→ WHAT TO PRODUCE
Reproduce the records verbatim, starting with the line that contains "This screenshot has width=1600, height=870." and continuing through the end of the records, both ends included.

→ TASK DATA
■ ■ ■ ■

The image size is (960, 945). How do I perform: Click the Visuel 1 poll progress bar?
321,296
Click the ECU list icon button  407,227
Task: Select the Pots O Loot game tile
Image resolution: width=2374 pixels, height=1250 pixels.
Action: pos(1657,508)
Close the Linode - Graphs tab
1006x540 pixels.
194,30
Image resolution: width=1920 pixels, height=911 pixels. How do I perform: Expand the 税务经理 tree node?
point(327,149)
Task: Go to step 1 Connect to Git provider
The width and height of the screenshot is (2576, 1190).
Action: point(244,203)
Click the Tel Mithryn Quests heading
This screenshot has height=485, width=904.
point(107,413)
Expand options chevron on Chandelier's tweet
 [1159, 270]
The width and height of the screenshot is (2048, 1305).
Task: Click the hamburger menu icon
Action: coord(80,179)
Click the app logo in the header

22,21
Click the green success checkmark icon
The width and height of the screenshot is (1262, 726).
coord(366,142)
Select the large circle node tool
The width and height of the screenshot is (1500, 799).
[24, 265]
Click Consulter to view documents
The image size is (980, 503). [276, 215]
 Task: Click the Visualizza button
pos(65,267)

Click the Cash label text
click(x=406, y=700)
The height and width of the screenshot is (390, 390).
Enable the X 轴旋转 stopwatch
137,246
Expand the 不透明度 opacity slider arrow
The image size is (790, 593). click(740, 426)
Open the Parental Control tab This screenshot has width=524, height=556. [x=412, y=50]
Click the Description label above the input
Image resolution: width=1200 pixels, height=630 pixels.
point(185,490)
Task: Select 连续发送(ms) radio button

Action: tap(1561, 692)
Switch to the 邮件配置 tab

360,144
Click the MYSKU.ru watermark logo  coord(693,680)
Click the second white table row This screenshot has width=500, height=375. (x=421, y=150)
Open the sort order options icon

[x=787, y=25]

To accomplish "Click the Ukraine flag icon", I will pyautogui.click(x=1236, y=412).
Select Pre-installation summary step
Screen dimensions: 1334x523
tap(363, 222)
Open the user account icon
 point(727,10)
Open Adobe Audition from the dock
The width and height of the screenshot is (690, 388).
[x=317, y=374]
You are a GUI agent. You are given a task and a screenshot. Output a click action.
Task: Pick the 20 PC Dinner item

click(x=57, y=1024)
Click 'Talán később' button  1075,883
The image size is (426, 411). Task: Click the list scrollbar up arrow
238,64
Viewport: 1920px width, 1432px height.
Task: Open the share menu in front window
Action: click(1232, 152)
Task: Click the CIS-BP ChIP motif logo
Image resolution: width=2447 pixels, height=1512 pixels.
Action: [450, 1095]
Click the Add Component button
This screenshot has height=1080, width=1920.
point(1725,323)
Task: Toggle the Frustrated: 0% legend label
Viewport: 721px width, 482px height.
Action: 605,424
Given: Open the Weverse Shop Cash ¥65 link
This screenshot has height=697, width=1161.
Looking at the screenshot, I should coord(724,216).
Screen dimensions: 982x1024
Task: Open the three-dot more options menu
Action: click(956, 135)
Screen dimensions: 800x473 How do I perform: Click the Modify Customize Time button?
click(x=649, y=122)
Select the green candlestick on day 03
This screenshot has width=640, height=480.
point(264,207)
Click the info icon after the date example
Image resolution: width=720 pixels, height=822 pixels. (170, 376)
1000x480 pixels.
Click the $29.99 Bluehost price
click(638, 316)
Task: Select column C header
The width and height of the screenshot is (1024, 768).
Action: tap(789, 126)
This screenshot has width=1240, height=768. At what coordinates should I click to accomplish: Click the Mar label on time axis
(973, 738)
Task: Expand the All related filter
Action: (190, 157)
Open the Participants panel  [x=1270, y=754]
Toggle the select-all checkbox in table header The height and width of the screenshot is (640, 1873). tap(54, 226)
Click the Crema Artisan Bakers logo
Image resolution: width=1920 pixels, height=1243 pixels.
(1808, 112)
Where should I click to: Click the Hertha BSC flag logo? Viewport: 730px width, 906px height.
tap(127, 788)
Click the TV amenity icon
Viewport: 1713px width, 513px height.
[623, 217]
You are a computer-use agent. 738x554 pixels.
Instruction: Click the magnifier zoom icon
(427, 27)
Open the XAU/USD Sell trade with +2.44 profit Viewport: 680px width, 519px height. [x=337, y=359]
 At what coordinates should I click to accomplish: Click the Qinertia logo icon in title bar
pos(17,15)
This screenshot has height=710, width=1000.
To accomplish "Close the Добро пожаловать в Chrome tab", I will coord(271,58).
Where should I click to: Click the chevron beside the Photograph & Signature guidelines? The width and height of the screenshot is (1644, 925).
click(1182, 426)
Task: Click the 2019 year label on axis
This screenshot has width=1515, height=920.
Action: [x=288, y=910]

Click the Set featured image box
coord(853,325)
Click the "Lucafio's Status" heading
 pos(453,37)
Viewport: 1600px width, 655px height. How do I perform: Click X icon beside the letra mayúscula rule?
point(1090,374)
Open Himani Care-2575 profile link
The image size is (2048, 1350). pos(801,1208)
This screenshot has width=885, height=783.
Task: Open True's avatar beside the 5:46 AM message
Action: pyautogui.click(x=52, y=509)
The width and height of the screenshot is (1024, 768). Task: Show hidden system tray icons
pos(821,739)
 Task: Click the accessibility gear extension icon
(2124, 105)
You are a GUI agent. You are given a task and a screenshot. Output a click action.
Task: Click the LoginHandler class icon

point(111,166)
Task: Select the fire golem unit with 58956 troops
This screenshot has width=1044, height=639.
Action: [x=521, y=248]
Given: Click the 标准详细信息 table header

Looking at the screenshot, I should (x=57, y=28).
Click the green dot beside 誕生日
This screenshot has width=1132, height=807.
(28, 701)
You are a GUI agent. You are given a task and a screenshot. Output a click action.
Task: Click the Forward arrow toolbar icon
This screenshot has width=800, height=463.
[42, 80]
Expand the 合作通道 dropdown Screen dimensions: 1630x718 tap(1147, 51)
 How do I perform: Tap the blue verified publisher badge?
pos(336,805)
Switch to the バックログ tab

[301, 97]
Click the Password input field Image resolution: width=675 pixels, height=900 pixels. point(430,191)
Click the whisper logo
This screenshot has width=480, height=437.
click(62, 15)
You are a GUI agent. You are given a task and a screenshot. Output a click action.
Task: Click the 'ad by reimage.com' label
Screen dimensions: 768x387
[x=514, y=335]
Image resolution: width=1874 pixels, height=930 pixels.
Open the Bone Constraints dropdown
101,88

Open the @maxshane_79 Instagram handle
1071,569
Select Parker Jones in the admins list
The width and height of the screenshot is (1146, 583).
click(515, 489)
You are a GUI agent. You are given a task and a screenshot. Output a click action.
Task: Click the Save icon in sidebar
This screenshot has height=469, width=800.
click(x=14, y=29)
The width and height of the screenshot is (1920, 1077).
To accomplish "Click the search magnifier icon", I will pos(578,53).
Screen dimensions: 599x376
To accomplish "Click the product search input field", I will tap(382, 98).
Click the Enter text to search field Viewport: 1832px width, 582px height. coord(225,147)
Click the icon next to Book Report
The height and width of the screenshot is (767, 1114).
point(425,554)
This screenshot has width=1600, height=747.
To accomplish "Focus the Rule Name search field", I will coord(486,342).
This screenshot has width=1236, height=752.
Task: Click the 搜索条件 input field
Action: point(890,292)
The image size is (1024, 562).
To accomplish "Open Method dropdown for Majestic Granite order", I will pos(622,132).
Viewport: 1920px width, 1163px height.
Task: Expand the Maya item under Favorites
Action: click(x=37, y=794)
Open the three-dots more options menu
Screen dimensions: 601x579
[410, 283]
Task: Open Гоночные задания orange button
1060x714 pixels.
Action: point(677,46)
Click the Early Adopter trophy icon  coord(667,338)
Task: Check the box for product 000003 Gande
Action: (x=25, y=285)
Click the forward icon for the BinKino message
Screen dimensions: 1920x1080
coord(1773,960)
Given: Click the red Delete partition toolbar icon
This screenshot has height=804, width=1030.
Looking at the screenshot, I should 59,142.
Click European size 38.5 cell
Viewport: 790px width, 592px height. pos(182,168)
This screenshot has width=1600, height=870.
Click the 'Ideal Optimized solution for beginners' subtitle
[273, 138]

■ ■ ■ ■

→ OUTPUT OF THE EXERCISE
This screenshot has width=1600, height=870.
Click the 'Ideal Optimized solution for beginners' subtitle
[273, 138]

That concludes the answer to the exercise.